• **TO DO**
Output the full listing exactly.

── DATASET RECORDS

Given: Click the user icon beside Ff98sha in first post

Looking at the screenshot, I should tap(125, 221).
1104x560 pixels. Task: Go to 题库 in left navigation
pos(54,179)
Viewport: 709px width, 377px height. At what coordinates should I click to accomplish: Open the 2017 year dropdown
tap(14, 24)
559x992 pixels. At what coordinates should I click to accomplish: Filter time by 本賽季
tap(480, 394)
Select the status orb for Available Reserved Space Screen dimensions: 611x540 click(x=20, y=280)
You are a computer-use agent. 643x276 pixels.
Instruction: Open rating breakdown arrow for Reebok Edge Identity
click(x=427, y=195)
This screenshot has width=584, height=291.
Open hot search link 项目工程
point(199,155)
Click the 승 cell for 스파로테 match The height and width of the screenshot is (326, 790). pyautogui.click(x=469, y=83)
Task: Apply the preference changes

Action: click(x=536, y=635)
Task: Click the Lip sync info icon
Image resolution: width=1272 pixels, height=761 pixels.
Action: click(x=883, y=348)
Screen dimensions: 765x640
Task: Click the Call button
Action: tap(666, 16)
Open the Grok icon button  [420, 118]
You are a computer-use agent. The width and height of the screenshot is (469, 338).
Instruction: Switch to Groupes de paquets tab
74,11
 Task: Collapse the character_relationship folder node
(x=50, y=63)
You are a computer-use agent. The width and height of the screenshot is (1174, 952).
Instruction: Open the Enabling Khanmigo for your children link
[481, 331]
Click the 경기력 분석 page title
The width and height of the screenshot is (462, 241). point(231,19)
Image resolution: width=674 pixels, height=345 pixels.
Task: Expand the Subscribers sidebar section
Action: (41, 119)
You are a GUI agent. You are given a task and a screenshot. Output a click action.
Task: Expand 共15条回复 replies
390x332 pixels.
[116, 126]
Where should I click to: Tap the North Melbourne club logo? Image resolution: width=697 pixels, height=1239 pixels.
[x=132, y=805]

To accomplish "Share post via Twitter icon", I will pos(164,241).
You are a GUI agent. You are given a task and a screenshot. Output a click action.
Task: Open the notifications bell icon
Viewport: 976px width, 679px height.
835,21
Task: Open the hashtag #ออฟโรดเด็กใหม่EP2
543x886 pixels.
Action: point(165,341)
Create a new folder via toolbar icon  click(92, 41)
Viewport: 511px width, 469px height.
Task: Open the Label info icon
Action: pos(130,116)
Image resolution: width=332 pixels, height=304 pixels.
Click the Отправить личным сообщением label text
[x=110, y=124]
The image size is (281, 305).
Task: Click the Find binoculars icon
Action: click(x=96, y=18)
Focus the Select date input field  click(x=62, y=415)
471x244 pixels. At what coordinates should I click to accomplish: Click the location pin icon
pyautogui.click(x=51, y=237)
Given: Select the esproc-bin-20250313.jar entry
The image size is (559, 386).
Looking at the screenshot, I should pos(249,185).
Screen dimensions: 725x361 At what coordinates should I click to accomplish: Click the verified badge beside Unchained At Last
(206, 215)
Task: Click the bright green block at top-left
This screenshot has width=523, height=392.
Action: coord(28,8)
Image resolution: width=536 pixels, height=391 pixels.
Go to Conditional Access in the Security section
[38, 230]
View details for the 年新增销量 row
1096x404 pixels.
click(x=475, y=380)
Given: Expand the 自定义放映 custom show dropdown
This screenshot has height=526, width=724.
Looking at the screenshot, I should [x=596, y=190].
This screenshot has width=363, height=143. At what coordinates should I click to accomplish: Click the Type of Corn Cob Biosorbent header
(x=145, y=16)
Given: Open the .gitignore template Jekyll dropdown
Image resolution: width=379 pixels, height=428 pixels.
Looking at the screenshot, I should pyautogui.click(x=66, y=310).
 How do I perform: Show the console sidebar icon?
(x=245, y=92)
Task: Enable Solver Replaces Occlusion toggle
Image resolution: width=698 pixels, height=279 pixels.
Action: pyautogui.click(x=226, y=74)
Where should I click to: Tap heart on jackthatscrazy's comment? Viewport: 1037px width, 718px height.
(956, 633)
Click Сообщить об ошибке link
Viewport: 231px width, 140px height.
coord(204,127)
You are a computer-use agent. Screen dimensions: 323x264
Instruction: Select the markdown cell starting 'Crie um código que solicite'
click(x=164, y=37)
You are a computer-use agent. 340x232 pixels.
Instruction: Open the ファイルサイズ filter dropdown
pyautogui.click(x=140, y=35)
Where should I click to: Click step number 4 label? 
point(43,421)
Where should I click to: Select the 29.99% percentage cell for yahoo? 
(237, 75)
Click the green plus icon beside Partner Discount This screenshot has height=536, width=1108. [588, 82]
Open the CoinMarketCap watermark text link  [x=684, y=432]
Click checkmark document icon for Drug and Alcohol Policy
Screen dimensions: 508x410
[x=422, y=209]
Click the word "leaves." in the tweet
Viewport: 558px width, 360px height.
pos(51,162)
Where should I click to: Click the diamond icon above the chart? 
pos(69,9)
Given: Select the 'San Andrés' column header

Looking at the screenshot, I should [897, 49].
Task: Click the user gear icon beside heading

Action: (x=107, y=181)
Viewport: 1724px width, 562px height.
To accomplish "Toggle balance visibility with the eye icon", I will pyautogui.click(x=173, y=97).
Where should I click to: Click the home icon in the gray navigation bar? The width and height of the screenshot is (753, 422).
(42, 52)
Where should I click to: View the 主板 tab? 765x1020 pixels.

────

• **EXERCISE SOLUTION**
Given: Click the user icon beside Ff98sha in first post

Looking at the screenshot, I should tap(125, 221).
1104x560 pixels. Task: Go to 题库 in left navigation
pos(54,179)
Viewport: 709px width, 377px height. At what coordinates should I click to accomplish: Open the 2017 year dropdown
tap(14, 24)
559x992 pixels. At what coordinates should I click to accomplish: Filter time by 本賽季
tap(480, 394)
Select the status orb for Available Reserved Space Screen dimensions: 611x540 click(x=20, y=280)
You are a computer-use agent. 643x276 pixels.
Instruction: Open rating breakdown arrow for Reebok Edge Identity
click(x=427, y=195)
This screenshot has width=584, height=291.
Open hot search link 项目工程
point(199,155)
Click the 승 cell for 스파로테 match The height and width of the screenshot is (326, 790). pyautogui.click(x=469, y=83)
Task: Apply the preference changes

Action: click(x=536, y=635)
Task: Click the Lip sync info icon
Image resolution: width=1272 pixels, height=761 pixels.
Action: click(x=883, y=348)
Screen dimensions: 765x640
Task: Click the Call button
Action: tap(666, 16)
Open the Grok icon button  [420, 118]
You are a computer-use agent. The width and height of the screenshot is (469, 338).
Instruction: Switch to Groupes de paquets tab
74,11
 Task: Collapse the character_relationship folder node
(x=50, y=63)
You are a computer-use agent. The width and height of the screenshot is (1174, 952).
Instruction: Open the Enabling Khanmigo for your children link
[481, 331]
Click the 경기력 분석 page title
The width and height of the screenshot is (462, 241). point(231,19)
Image resolution: width=674 pixels, height=345 pixels.
Task: Expand the Subscribers sidebar section
Action: (41, 119)
You are a GUI agent. You are given a task and a screenshot. Output a click action.
Task: Expand 共15条回复 replies
390x332 pixels.
[116, 126]
Where should I click to: Tap the North Melbourne club logo? Image resolution: width=697 pixels, height=1239 pixels.
[x=132, y=805]

To accomplish "Share post via Twitter icon", I will pos(164,241).
You are a GUI agent. You are given a task and a screenshot. Output a click action.
Task: Open the notifications bell icon
Viewport: 976px width, 679px height.
835,21
Task: Open the hashtag #ออฟโรดเด็กใหม่EP2
543x886 pixels.
Action: point(165,341)
Create a new folder via toolbar icon  click(92, 41)
Viewport: 511px width, 469px height.
Task: Open the Label info icon
Action: pos(130,116)
Image resolution: width=332 pixels, height=304 pixels.
Click the Отправить личным сообщением label text
[x=110, y=124]
The image size is (281, 305).
Task: Click the Find binoculars icon
Action: click(x=96, y=18)
Focus the Select date input field  click(x=62, y=415)
471x244 pixels. At what coordinates should I click to accomplish: Click the location pin icon
pyautogui.click(x=51, y=237)
Given: Select the esproc-bin-20250313.jar entry
The image size is (559, 386).
Looking at the screenshot, I should pos(249,185).
Screen dimensions: 725x361 At what coordinates should I click to accomplish: Click the verified badge beside Unchained At Last
(206, 215)
Task: Click the bright green block at top-left
This screenshot has width=523, height=392.
Action: coord(28,8)
Image resolution: width=536 pixels, height=391 pixels.
Go to Conditional Access in the Security section
[38, 230]
View details for the 年新增销量 row
1096x404 pixels.
click(x=475, y=380)
Given: Expand the 自定义放映 custom show dropdown
This screenshot has height=526, width=724.
Looking at the screenshot, I should [x=596, y=190].
This screenshot has width=363, height=143. At what coordinates should I click to accomplish: Click the Type of Corn Cob Biosorbent header
(x=145, y=16)
Given: Open the .gitignore template Jekyll dropdown
Image resolution: width=379 pixels, height=428 pixels.
Looking at the screenshot, I should pyautogui.click(x=66, y=310).
 How do I perform: Show the console sidebar icon?
(x=245, y=92)
Task: Enable Solver Replaces Occlusion toggle
Image resolution: width=698 pixels, height=279 pixels.
Action: pyautogui.click(x=226, y=74)
Where should I click to: Tap heart on jackthatscrazy's comment? Viewport: 1037px width, 718px height.
(956, 633)
Click Сообщить об ошибке link
Viewport: 231px width, 140px height.
coord(204,127)
You are a computer-use agent. Screen dimensions: 323x264
Instruction: Select the markdown cell starting 'Crie um código que solicite'
click(x=164, y=37)
You are a computer-use agent. 340x232 pixels.
Instruction: Open the ファイルサイズ filter dropdown
pyautogui.click(x=140, y=35)
Where should I click to: Click step number 4 label? 
point(43,421)
Where should I click to: Select the 29.99% percentage cell for yahoo? 
(237, 75)
Click the green plus icon beside Partner Discount This screenshot has height=536, width=1108. [588, 82]
Open the CoinMarketCap watermark text link  [x=684, y=432]
Click checkmark document icon for Drug and Alcohol Policy
Screen dimensions: 508x410
[x=422, y=209]
Click the word "leaves." in the tweet
Viewport: 558px width, 360px height.
pos(51,162)
Where should I click to: Click the diamond icon above the chart? 
pos(69,9)
Given: Select the 'San Andrés' column header

Looking at the screenshot, I should [897, 49].
Task: Click the user gear icon beside heading

Action: (x=107, y=181)
Viewport: 1724px width, 562px height.
To accomplish "Toggle balance visibility with the eye icon", I will pyautogui.click(x=173, y=97).
Where should I click to: Click the home icon in the gray navigation bar? The width and height of the screenshot is (753, 422).
(42, 52)
Where should I click to: View the 主板 tab? 765x1020 pixels.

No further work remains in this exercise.